I trend emergenti a livello globale sono cinque:
la necessità di ridefinire le priorità
l’esigenza di lavorare in partnership
il perseguimento del benessere complessivo dei dipendenti
la promozione della crescita personale
dare impulso all’energia collettiva
Esaminando i dati relativi al nostro Paese, la priorità più importante per gli HR italiani è l’avvio di progetti di inclusione, diversità e equità, rispetto alle strategie per aumentare l’agilità della precedente edizione.
Nella ridefinizione delle priorità si collocano le iniziative di sostenibilità ambientale, sociale e di governance (ESG). Le aziende italiane sono impegnate in una trasformazione organizzativa in ottica ESG e nell’identificazione di un purpose chiaramente ESG oriented. L’82% delle aziende italiane dichiara di essere in grado di fornire uno standard minimo di copertura sanitaria a tutti i dipendenti in ogni sede e il 74% degli intervistati dichiara di offrire opzioni di lavoro flessibile. Tuttavia, il 76% non prevede di garantire assicurazioni ai collaboratori non dipendenti, i cosiddetti “gig workers”.
Un altro tema critico è quello delle competenze. La maggioranza delle aziende italiane ha programmato degli investimenti per incontrare i bisogni attuali e futuri di competenze: il 66% dichiara di comprendere i bisogni dei lavoratori in termini di sviluppo e il 58% di avere chiara la situazione rispetto alle competenze attualmente in azienda. Tuttavia, il 38% dichiara di non prevedere iniziative per allineare le skill con quanto richiesto dal mercato, meno della metà (47%) intende offrire l’accesso a opportunità di upskilling e reskilling a tutti i lavoratori e solo l’8% ha investito in piattaforme di Intelligenza Artificiale di analisi e generazione di insights.
Il principale ostacolo alla trasformazione HR, indicato dalla totalità degli intervistati, è il rischio relativo alla fatica lavorativa, seguito dal numero eccessivo di priorità potenzialmente dispersive (56%), l’equilibrio difficile tra trasformazione dell’organizzazione e un mindset resistente (41%), l’insufficiente capacità lavorativa, la mancanza di competenze critiche per il futuro (41%).
Il 92% degli intervistati dichiara di aver avviato iniziative per affrontare questi rischi. La prima, indicata dal 68%, è la costruzione di una cultura aziendale che metta al centro l’espressione della propria autentica identità sul lavoro. Solo un terzo dichiara di operare per una maggiore trasparenza e per programmi di educazione che insegnino ai dipendenti a comprendere i propri limiti e non superarli, pena lo stress lavorativo.

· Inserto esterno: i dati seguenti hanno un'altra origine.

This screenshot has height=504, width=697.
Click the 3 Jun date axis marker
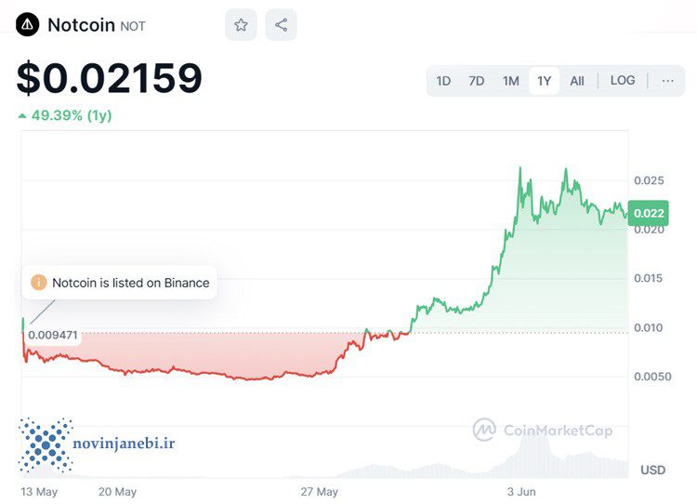coord(521,492)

Tutti gli HR intervistati sono impegnati in programmi di trasformazione, con tre obiettivi principali: trasformare il modello operativo per essere più agili, accelerare i programmi e le policy focalizzate su nuovi modelli lavorativi e garantire che le Risorse Umane abbiamo un ruolo attivo ai tavoli decisionali.
“Siamo in una fase che ci offre grandi opportunità per fare tesoro degli strumenti adottati durante la pandemia per lo sviluppo di un modello empatico dell’organizzazione: possiamo oggi modellare una nuova alleanza con i lavoratori basata su sostenibilità, resilienza e capacità adattiva”, ha commentato Marco Valerio Morelli, Amministratore Delegato di Mercer Italia. “Per garantire un ambiente di lavoro equo e giusto” occorre che le aziende italiane si ripensino completamente in ottica di rilevanza. Concretamente questo significa incorporare pratiche e processi di equità in ogni processo e in ogni funzione così da rendere l’obiettivo una scelta aziendale di tutti e non solo una ‘aggiunta di marketing'”.